From the included ReadMe Files: Data Dumper (data_dumper.pkg)

Requirements:

  • 3.55 CFW (e.g. Kmeaw)
  • MultiMAN or original dev_blind application and FTP client

1. Install Data Dumper (data_dumper.pkg) if you didn't installed it before. It is a homebrew application to dump a data from some LV2 memory to a file: /dev_hdd0/tmp/dumps.bin

2. Every time you're want to dump a data from my applications (e.g. Klicensee Dumper) you're need to reboot a console to clear a data storage in LV2 memory.

3. Run a dumper loader, then start your game.

4. After exiting from the game you need to run Data Dumper, you will hear some beeps.

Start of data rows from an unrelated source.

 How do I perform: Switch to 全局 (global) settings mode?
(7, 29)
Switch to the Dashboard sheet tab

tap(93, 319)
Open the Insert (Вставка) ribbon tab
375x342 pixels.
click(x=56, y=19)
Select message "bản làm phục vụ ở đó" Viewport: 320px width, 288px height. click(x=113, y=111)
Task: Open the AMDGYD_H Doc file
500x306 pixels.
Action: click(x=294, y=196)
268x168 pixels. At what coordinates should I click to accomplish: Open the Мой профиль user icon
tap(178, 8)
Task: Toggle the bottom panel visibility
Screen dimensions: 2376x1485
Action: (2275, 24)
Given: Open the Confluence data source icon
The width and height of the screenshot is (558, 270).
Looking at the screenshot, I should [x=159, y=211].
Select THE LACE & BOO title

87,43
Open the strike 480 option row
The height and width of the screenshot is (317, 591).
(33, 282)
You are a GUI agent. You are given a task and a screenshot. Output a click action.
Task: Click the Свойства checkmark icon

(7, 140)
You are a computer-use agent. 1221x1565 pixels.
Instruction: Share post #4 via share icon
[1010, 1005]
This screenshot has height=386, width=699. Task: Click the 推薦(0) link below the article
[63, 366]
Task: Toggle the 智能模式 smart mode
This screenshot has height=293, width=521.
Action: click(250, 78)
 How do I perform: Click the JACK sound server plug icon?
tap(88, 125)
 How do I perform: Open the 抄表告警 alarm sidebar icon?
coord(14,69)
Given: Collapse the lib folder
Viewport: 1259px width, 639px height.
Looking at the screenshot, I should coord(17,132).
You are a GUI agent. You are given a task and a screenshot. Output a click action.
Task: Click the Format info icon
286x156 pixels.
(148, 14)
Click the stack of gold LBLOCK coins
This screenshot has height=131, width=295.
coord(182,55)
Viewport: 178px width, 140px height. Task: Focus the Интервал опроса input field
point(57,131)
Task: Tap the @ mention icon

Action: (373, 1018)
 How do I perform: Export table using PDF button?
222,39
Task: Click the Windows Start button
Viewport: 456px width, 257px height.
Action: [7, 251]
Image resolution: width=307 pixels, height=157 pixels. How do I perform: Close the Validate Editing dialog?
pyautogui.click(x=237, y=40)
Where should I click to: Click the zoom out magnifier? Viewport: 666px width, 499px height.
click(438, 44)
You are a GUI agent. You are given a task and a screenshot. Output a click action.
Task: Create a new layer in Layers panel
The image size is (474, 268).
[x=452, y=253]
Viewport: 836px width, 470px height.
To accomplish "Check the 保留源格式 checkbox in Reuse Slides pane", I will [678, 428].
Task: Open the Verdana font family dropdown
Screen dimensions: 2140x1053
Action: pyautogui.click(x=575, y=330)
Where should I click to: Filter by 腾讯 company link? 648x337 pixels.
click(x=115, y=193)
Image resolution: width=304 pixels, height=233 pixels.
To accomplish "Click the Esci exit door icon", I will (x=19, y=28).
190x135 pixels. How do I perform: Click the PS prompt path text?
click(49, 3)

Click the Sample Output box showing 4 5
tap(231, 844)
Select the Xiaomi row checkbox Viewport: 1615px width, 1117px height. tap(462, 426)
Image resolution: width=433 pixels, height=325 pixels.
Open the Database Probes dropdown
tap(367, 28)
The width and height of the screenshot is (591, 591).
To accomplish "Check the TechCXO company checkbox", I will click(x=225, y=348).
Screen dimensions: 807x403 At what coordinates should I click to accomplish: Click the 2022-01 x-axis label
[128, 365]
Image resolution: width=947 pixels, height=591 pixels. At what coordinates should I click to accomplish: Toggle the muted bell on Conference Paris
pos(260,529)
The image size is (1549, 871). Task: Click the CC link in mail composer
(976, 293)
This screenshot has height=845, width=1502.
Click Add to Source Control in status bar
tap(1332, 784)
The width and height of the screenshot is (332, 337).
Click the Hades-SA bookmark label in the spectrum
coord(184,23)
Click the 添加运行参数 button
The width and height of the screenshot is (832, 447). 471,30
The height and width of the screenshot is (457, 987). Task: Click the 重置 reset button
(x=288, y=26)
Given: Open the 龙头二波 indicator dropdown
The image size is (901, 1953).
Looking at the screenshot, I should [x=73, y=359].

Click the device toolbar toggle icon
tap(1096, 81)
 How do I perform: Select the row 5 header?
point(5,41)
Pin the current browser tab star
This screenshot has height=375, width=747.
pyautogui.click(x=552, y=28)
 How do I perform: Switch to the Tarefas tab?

5. Then run any FTP client (e.g. builtin in MultiMAN) and download a dumped data from /dev_hdd0/tmp/dumps.bin.

Disc Hash Key Dumper (disc_hash_key_dumper_loader.pkg)

Requirements:

  • 3.55 CFW (e.g. Kmeaw)
  • MultiMAN or another FTP client

1. Install Data Dumper (data_dumper.pkg) if you didn't installed it before. It is a homebrew application to dump a data from some LV2 memory to a file: /dev_hdd0/tmp/dumps.bin A data which stored there is written by dumper loaders, e.g. by Disc Hash Key Dumper.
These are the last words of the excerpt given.